- _Work to be completed_: Please retype the listing below exactly, from its opening line through the line where "Task: Bookmark this post" appears.

-- Data provided follows --

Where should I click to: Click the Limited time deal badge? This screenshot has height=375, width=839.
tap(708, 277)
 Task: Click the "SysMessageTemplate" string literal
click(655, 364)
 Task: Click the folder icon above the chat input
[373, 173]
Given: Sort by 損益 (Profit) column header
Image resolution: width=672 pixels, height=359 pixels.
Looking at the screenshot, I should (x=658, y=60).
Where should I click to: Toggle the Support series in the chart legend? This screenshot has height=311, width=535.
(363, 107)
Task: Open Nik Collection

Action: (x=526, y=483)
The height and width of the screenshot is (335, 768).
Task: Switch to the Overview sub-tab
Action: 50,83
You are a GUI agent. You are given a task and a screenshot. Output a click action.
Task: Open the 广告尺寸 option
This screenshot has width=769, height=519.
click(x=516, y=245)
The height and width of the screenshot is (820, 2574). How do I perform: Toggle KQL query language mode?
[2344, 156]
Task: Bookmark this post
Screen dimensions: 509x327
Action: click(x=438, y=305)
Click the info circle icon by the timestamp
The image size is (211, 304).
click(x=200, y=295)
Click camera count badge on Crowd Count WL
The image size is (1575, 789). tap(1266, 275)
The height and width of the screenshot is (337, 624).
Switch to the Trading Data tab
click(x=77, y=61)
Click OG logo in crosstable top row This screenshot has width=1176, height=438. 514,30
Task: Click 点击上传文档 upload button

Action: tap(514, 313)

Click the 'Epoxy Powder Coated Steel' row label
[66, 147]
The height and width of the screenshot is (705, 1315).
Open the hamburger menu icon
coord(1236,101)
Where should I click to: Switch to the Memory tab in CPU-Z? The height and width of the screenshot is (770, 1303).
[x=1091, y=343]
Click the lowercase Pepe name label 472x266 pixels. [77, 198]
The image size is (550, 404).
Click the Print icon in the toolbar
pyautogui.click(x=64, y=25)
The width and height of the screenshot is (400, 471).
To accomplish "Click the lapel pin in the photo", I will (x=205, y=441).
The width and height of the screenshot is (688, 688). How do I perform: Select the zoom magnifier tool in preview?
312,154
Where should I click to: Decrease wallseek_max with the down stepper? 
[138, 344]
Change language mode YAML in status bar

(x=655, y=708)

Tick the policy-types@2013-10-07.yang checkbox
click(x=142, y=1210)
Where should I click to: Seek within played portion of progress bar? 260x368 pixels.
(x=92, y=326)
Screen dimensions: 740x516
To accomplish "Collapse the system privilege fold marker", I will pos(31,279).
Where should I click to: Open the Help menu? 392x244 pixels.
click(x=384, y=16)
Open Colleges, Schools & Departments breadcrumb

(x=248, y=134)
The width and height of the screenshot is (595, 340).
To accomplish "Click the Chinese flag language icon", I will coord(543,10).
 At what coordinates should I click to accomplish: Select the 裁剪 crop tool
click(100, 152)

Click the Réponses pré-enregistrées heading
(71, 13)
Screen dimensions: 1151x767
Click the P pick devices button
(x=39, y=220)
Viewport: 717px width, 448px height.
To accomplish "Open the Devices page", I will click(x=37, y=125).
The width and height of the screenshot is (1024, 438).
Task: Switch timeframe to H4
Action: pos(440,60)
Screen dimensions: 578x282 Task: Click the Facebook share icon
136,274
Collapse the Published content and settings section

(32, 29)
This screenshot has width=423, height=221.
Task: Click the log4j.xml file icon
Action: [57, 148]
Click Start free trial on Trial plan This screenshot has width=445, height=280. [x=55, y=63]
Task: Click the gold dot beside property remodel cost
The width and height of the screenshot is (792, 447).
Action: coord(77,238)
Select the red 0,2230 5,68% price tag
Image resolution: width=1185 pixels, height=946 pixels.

-- Data provided concluded --

- _Solution below_:
Where should I click to: Click the Limited time deal badge? This screenshot has height=375, width=839.
tap(708, 277)
 Task: Click the "SysMessageTemplate" string literal
click(655, 364)
 Task: Click the folder icon above the chat input
[373, 173]
Given: Sort by 損益 (Profit) column header
Image resolution: width=672 pixels, height=359 pixels.
Looking at the screenshot, I should (x=658, y=60).
Where should I click to: Toggle the Support series in the chart legend? This screenshot has height=311, width=535.
(363, 107)
Task: Open Nik Collection

Action: (x=526, y=483)
The height and width of the screenshot is (335, 768).
Task: Switch to the Overview sub-tab
Action: 50,83
You are a GUI agent. You are given a task and a screenshot. Output a click action.
Task: Open the 广告尺寸 option
This screenshot has width=769, height=519.
click(x=516, y=245)
The height and width of the screenshot is (820, 2574). How do I perform: Toggle KQL query language mode?
[2344, 156]
Task: Bookmark this post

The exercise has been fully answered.